High School Reflections

Maybe part of the reason I am not enamored with Facebook is that I don't have terribly fond memories of High School. Not only was I not popular, but I was probably terribly UNpopular. See, we lived in a wealthy suburb of Memphis. Really wealthy. Kids drive Porsches to school wealthy. And my parents divorced while we lived there. My Dad's good-paying job in the computer industry suddenly didn't pay nearly well enough to cover two different homes (his and ours) with two different sets of bills. Oh, and he was an alcoholic, so that ate up money. And a smoker. My mother had had jobs before we were born, but not as a "professional" in an occupation, and she had been a stay at home mom for 12 years, so she did not have any sort of money making fall-back. Anyway, she went to nursing school, we nearly went broke and almost lost our house, and I was a poor kid in a rich school. Add in my social ineptness, and you could just paint a target on my back.

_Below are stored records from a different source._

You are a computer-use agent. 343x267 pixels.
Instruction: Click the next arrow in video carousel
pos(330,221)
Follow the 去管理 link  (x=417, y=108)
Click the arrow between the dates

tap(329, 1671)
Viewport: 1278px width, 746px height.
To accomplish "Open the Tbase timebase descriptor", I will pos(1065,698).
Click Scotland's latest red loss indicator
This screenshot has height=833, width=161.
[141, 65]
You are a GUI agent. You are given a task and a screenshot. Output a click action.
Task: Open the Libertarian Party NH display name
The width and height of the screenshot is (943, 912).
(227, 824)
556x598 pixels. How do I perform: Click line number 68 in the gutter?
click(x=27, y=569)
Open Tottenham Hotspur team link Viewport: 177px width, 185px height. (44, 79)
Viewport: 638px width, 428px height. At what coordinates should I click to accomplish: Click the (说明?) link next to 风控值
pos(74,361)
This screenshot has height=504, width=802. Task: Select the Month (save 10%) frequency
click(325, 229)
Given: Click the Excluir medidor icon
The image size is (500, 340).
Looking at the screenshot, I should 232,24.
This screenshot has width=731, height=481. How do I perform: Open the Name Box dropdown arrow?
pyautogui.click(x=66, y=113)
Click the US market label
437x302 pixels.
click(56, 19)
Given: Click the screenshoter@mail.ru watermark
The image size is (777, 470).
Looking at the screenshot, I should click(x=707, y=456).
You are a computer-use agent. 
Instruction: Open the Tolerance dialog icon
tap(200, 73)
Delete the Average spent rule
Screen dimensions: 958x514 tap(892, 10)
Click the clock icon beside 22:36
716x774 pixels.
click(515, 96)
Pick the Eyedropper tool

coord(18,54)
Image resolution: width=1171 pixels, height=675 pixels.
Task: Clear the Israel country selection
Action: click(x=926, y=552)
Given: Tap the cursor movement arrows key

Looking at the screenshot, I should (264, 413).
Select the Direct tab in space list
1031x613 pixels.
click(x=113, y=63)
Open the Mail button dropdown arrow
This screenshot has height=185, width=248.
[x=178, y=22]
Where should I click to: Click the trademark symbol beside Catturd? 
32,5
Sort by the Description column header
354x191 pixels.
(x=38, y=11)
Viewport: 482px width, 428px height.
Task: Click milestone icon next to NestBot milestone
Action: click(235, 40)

My saving grace came from two fronts. First, I became involved in the theatre, and everyone there is a bit odd, and most are not at all popular either, so I fit right in. That the theatre teacher was a tyrant who could speak to us in and with any words he wanted and could force us into indentured servitude with our grade held as hostage went totally unnoticed by the administration since our theatre program was one of the top 3 in the country, and our budget (thanks to the requirement of selling thousands of dollar of ads EACH) was tens of thousands per show. The quality of those productions is probably why local theatre leaves me underwhelmed. Our program was amazing, but if you wanted to reap the benefits, you also had to be subject to the abuse.
My second saving grace was that I was smart.
Being smart comes in handy when the popular kids tend to be, well, less than smart. But for my friends that think I am smart, let me say, my school was FULL of crazy-smart people. I mean, I (and I say this not to brag but to explain) qualified for Mensa based on my IQ and my ACT scores. And I graduated 69th in my class with a 3.9 (out of 4.0) GPA. (We had 609 graduating seniors.) I went to school with a guy who spoke 7 languages and got a PERFECT score on the SAT. In fact, more than one person in my class did. Our school did not "weight" grades, so we all competed on the 4.0 scale, which explains the 68 people above me with a 3.9 something. Our Valedictorian and Salutatorian BOTH had a perfect 4.0. I forget what broke the tie. These people were all crazy smart, and most of them equally as quirky and unpopular as I, so at least there were lots of people in my same situation. And because we all were in the same classes, we were all "friends" on one level or another.
So what brings all this up? Facebook. My class valedictorian is one of my "friends" and it's funny that the very thing that bound us together in high school, our intelligence, matter SO LITTLE now. I mean, it may matter to her in her life in corporate America, but my kids have never asked to see my credentials, and I have long since lost the ability to WOW them with my stunning intellect. I discovered at my husband's class reunion a few months ago that who your friends were in high school and who you would be friends with NOW are frequently drastically different. I don't understand someone who brags that they are going to a booze-a-thon, and they don't understand me not going bored out of my mind at home with my kids all day. And there seems to be no way to find the people with whom I WOULD actually have anything in common. We were amazed at his 20th reunion to find some people who chose to never have kids, some whose kids have already graduated from high school, some in the middle like us, and one just expecting her FIRST child. Really everything you've done since high school defines who you are now, and who you have anything in common with, but given the person people may remember me being, I am hesitant to reach out beyond those I really knew well, even though those fringe friends may well be the people I would have the most in common with now.
Anyway, Facebook is fun, and it is fun to reconnect, to see pictures of people now, and to see whose life surprises you and who is doing exactly what you thought they might be. And my reunion is next year, so it's nice to reconnect before that. But like I said before, I know who my friends are...and none of them even knew me in high school!

Comments

Leisa said…
I am so with you there, I am boycotting facebook, I got a blog and too many friends.....


see I should be folding laundry but I am reading my "friends" dissertation on facebook.

Besides your blog is like facebook for me, I see what my old highschool friends look like (ie Craig) and get updated here and there..
Cindy said…
I agree with you---I know who my friends are but it still kind of fun to see what everyone else is up to!